First Lady Jacqueline Kennedy visits the Khyber Pass in Khyber Pakhtunkhwa, Pakistan, at the Pakistan-Afghanistan border.
(Image Credit: Cecil Stoughton/White House Photographs/John F. Kennedy Presidential Library and Museum)
If the Kennedy presidency was Camelot, First Lady Jacqueline “Jackie” Kennedy was its queen. Her husband, President John F. Kenedy, represented the vitality of post-war America and its aspirations to reach new heights in all realms. For her part, Jackie brought a natural grace and style that was almost royal and atypical for Americans. And it is this image and these talents that she harnessed as a goodwill envoy on a two-week visit to India and Pakistan in March of 1962.

[Provided material]:

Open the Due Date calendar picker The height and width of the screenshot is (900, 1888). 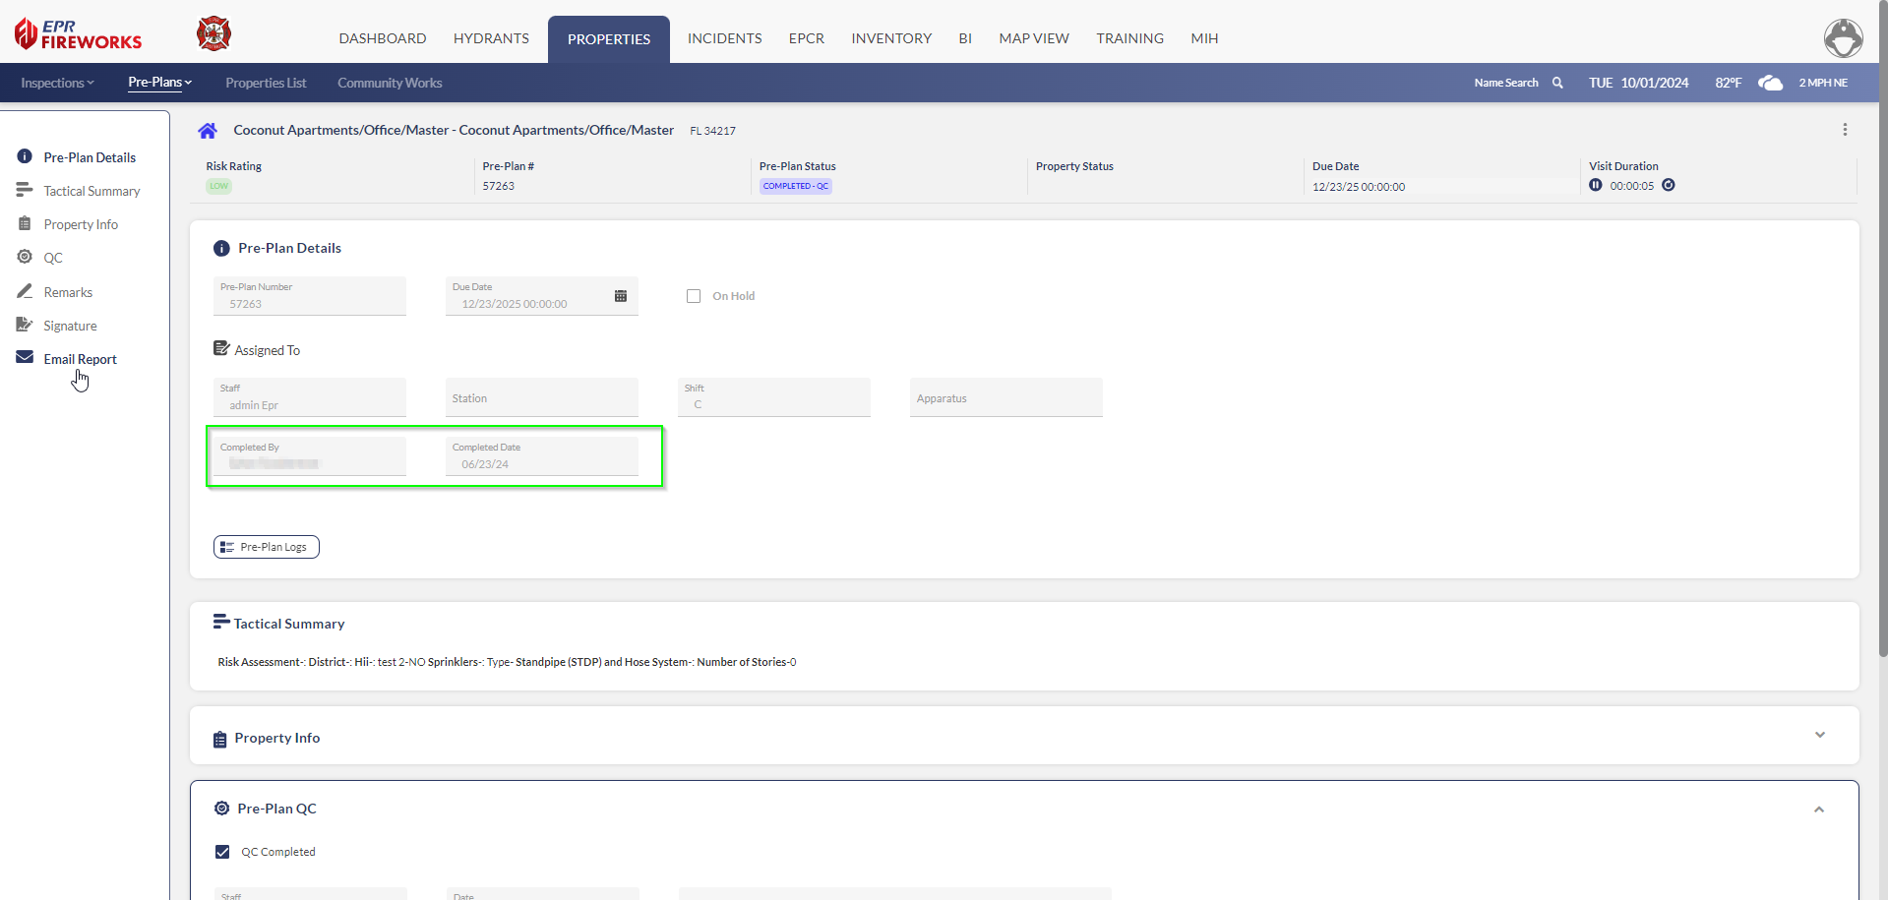[621, 296]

[What to work on]:
A - Return the passage about Jacqueline Kennedy's goodwill trip, starting with "(Image Credit: Cecil" and going on through "March of 1962.".
B - Resume the passage about Jacqueline Kennedy's goodwill trip to India and Pakistan from the point where it ends.
These lines were taken from a separate source.

[Task-by-task outputs]:
A -
(Image Credit: Cecil Stoughton/White House Photographs/John F. Kennedy Presidential Library and Museum)
If the Kennedy presidency was Camelot, First Lady Jacqueline “Jackie” Kennedy was its queen. Her husband, President John F. Kenedy, represented the vitality of post-war America and its aspirations to reach new heights in all realms. For her part, Jackie brought a natural grace and style that was almost royal and atypical for Americans. And it is this image and these talents that she harnessed as a goodwill envoy on a two-week visit to India and Pakistan in March of 1962.

B -
Though Eleanor Roosevelt was the first U.S. first lady to travel alone abroad, Jackie’s visit to South Asia unaccompanied by the president was still unusual for the time. Joined by her sister, Princess Lee Radziwill of Poland, Jackie’s purpose was to build American soft power in two pivotal, young states during the Cold War. The themes of fraternity and cooperation between the United States and a young Pakistan with great aspirations dominate this impressive 15-minute video on the trip, directed by documentary filmmaker Leo Seltzer and produced by the United States Information Service, which was, at the time, the lead public diplomacy arm of the U.S. government.
During her stay in Pakistan, Jackie’s tour included stops at the then-capital of Karachi, the ancient Mughal city of Lahore, and the border regions with Afghanistan. In Karachi, she visited the children’s wing of Jinnah Hospital and, along with her sister Lee, rode a camel. In Lahore, Jackie attended the city’s Horse and Cattle Show, where she was gifted a horse named Sultan by President Ayub Khan. A banquet was held in her honor at the Shalimar Gardens, built by Mughal Emperor Shah Jahan, who is most famously known for the Taj Mahal. It was a banquet fit for a queen.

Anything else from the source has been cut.